> **The problem**
What lines of the data below hold "agent"? Show them.

> **Excerpted records**

::::::::::

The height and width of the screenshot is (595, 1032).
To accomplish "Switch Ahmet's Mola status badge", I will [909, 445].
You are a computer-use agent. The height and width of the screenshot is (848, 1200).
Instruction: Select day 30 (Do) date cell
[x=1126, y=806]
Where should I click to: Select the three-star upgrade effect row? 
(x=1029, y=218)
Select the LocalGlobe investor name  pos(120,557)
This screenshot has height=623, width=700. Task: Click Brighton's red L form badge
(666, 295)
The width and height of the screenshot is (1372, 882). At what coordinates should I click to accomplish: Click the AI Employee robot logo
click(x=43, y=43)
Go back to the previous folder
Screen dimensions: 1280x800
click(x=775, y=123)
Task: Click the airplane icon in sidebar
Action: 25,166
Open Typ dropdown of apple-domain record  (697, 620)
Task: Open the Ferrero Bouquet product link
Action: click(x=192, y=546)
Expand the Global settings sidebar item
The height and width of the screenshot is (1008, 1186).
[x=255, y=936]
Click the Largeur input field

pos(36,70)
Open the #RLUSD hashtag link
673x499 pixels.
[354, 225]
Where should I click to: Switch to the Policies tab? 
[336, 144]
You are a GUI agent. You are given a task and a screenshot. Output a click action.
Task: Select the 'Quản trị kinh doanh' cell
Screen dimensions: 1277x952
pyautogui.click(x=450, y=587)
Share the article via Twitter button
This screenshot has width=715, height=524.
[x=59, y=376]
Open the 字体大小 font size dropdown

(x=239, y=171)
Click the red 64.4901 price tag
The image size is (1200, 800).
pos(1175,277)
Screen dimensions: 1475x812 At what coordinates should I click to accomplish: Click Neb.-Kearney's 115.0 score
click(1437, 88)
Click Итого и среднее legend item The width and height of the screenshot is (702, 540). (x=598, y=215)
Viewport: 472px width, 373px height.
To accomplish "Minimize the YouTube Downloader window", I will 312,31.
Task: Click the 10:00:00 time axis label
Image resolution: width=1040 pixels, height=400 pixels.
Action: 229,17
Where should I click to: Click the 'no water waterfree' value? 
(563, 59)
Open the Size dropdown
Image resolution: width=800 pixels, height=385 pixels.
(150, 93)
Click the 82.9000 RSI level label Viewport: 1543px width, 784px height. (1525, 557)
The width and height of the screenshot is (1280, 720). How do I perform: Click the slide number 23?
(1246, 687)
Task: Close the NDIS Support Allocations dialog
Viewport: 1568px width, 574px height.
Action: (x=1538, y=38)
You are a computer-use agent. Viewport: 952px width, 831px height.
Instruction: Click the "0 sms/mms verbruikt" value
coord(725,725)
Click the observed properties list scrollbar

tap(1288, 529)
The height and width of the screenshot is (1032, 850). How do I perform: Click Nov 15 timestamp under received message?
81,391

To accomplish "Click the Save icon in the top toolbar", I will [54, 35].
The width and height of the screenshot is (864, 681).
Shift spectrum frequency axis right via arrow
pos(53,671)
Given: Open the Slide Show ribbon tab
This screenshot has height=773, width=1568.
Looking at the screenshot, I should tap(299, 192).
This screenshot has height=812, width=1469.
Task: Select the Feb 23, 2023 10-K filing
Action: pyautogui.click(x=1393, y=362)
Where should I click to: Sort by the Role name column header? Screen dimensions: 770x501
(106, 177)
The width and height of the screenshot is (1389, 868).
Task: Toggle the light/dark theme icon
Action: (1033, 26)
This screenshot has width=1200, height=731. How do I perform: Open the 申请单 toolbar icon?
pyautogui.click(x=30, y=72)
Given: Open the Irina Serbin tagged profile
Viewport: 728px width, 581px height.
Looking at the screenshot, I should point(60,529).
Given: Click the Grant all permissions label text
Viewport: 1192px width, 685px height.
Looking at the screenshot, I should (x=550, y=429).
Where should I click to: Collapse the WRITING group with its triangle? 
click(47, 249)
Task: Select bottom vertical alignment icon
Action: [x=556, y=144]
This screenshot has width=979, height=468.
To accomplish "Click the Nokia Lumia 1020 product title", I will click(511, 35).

::::::::::

> **Response to this exercise**
You are a computer-use agent. The height and width of the screenshot is (848, 1200).
You are a GUI agent. You are given a task and a screenshot. Output a click action.
You are a computer-use agent. Viewport: 952px width, 831px height.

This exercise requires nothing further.